Et quand les Syriens demandent d'abord la
restitution intégrale du Golan et la
démilitarisation d'une partie de la
Galilée, avant même d'envisager les
pourparlers de paix, tout habitant de la
région comprend qu'ils ne sont pas
sérieux. Cette impression a
été confirmée le dimanche 3
novembre, avec toutes les opérations de
diversion de la délégation syrienne
et l'entretien nocturne qu'elle n'a pu
éviter avec la délégation
israélienne. Eliyahou Ben Elissar, un des
représentants israéliens, à
Madrid, déclara le lendemain, à la
radio Kol Israël: «il est évident
que les Syriens ne veulent pas la paix: ils ont
été forcés de venir à
cette conférence et ils cherchent tous les
prétextes possibles pour en sortir et pour
faire éclater les négociations
directes».
La délégation
jordano-palestinienne, en revanche, a surpris les
Israéliens par son désir d'arriver
à un accord avec eux, même au risque
de déplaire aux Syriens. Il y a eu, certes,
les déclarations dures des discours
officiels, exprimant les exigences bien connues:
retrait israélien total de la bande de Gaza,
de la Samarie et de la Judée, y compris de
Jérusalem-est, démantèlement
des implantations, instauration d'une autonomie
régionale aboutissant, après une
période donnée, à la
création d'un État palestinien. Mais,
dans la pratique, la délégation
jordano-palestinienne a observé les
règles du jeu et s'en est tenue à
vouloir négocier seulement les
modalités d'une autonomie palestinienne dans
les territoires. Quant à la Jordanie
proprement dite, elle se contente de demander
à Israël de déterminer avec elle
le contour d'une frontière plus
précise dans la zone désertique de
l'Arava.
On a souligné que les
premières négociations directes se
sont déroulées dans une
atmosphère détendue, où les
plaisanteries et l'humour n'étaient pas
exclus. Que s'est-il passé avec les
Palestiniens? Ces pires ennemis d'hier, ces
supporters de Saddam Hussein et du coup d'Etat
avorté d'août en URSS ont-ils subi une
brusque mutation génétique? Il
convient de rappeler ici quelques
éléments qui échappent souvent
aux observateurs étrangers, dont la
pensée est souvent manichéenne: les
opprimés (palestiniens) s'opposant aux
oppresseurs (israéliens).
Il y a un contact quotidien
à bien des niveaux entre Arabes et Juifs.

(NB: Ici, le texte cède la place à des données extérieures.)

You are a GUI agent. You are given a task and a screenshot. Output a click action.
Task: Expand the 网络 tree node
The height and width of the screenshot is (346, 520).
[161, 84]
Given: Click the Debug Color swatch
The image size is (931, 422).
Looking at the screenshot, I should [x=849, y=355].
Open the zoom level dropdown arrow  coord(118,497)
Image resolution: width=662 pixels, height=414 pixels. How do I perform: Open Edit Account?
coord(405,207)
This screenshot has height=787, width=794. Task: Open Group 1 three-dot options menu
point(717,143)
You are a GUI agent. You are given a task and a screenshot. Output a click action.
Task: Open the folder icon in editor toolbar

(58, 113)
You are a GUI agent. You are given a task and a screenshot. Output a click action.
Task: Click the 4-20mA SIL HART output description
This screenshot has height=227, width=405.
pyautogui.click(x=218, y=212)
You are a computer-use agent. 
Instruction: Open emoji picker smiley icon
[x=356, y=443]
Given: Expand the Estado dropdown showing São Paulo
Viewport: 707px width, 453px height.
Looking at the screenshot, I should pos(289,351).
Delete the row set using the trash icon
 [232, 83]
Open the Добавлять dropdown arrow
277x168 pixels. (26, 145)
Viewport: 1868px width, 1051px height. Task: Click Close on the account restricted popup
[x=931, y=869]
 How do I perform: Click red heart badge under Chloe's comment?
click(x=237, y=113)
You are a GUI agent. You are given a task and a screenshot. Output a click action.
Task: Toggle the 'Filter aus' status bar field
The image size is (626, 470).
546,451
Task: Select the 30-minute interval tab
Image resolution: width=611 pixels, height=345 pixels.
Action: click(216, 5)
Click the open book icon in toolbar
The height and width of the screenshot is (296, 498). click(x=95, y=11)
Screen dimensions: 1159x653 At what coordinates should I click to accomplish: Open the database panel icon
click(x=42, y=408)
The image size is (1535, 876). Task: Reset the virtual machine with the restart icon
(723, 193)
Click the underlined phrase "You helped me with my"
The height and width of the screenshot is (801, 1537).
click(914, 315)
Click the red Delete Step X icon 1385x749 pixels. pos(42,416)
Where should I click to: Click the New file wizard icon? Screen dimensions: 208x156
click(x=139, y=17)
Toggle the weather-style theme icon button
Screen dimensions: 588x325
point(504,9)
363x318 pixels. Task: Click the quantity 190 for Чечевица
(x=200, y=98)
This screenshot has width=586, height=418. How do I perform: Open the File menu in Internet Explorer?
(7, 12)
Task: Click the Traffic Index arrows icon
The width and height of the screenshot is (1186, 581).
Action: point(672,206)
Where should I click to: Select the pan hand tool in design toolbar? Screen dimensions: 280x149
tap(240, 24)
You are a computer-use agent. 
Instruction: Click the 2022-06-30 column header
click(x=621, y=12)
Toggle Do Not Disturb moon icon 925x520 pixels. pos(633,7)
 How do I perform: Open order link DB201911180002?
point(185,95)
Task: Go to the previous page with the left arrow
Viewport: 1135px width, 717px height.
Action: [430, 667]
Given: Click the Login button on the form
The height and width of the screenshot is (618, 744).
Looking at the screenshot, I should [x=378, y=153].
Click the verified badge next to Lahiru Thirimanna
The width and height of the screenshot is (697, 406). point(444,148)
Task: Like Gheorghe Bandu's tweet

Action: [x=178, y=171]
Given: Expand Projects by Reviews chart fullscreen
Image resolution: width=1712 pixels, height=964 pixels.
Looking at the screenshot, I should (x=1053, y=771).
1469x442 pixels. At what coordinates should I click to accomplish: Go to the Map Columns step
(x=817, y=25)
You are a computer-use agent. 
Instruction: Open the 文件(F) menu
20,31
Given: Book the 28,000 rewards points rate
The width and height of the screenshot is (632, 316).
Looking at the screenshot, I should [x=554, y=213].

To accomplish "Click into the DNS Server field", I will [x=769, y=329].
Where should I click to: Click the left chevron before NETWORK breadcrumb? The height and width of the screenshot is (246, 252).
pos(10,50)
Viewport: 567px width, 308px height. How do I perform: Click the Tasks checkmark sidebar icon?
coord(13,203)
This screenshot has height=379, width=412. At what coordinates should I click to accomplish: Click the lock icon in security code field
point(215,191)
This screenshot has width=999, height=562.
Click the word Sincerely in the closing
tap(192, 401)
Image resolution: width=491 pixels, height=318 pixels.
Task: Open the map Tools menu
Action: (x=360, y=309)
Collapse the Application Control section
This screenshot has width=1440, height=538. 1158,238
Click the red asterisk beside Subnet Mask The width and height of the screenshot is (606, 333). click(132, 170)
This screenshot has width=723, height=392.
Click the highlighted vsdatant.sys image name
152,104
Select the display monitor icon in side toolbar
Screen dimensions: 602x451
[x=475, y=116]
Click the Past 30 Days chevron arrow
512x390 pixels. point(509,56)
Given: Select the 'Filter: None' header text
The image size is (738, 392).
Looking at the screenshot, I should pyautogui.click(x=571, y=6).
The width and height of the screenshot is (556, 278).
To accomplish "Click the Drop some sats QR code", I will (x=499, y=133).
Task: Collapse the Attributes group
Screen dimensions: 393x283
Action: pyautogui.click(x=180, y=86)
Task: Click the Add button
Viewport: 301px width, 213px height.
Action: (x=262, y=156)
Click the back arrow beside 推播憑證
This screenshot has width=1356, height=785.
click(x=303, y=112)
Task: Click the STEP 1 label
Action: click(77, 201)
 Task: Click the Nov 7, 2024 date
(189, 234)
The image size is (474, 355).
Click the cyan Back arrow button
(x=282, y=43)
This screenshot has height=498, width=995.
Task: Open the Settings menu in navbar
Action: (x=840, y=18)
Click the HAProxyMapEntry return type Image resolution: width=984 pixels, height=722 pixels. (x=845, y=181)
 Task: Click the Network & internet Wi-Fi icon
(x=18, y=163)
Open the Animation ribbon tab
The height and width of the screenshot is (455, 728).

Beaucoup d'Israéliens parlent l'arabe et
plus de Palestiniens encore parlent
l'hébreu. Malgré «la guerre des
pierres», les interventions de l'armée
israélienne dans les territoires et la
méfiance réciproque, les deux
populations ont des champs d'activité
communs et la vie «normale» continue. Les
«Palestiniens», à savoir les
Arabes des territoires contestés et leurs
frères dispersés à
l'étranger, sont ceux qui ont le plus
souffert de l'intifada, des grèves
incessantes, de la baisse dramatique du tourisme et
des tueries commises par les militants des groupes
terroristes divers. A cela s'est ajoutée la
guerre du Golfe, catastrophique avec l'exil
forcé de centaines de milliers de
Palestiniens du Koweït et la chute du dinar
jordanien.
La politique
israélienne d'implantation dans les
territoires, et la vague d'immigrants juifs de
Russie ont amené les dirigeants palestiniens
à conclure que le temps ne travaillait pas
forcément pour eux. La disparition de l'URSS
comme patronne automatique des mouvements
révolutionnaires a également
contribué à orienter les attitudes
vers la recherche d'un «modus vivendi»
avec Israël.
Les Israéliens se
réjouissent, évidemment, de tout
signe d'espoir perceptible dans l'attitude des
dirigeants palestiniens et jordaniens. Dans
l'ensemble, cependant, le doute demeure. La
conférence de Madrid, avec toute sa
solennité, ses poignées de mains, les
sourires palestino-israéliens, n'a pas
changé d'un millimètre les
données du contentieux: à qui
appartiennent (ou à qui doivent revenir) la
Judée, la Samarie, la bande de Gaza,
Jérusalem? Quel bâtiment doit se
trouver sur la place du Temple et pour quel culte?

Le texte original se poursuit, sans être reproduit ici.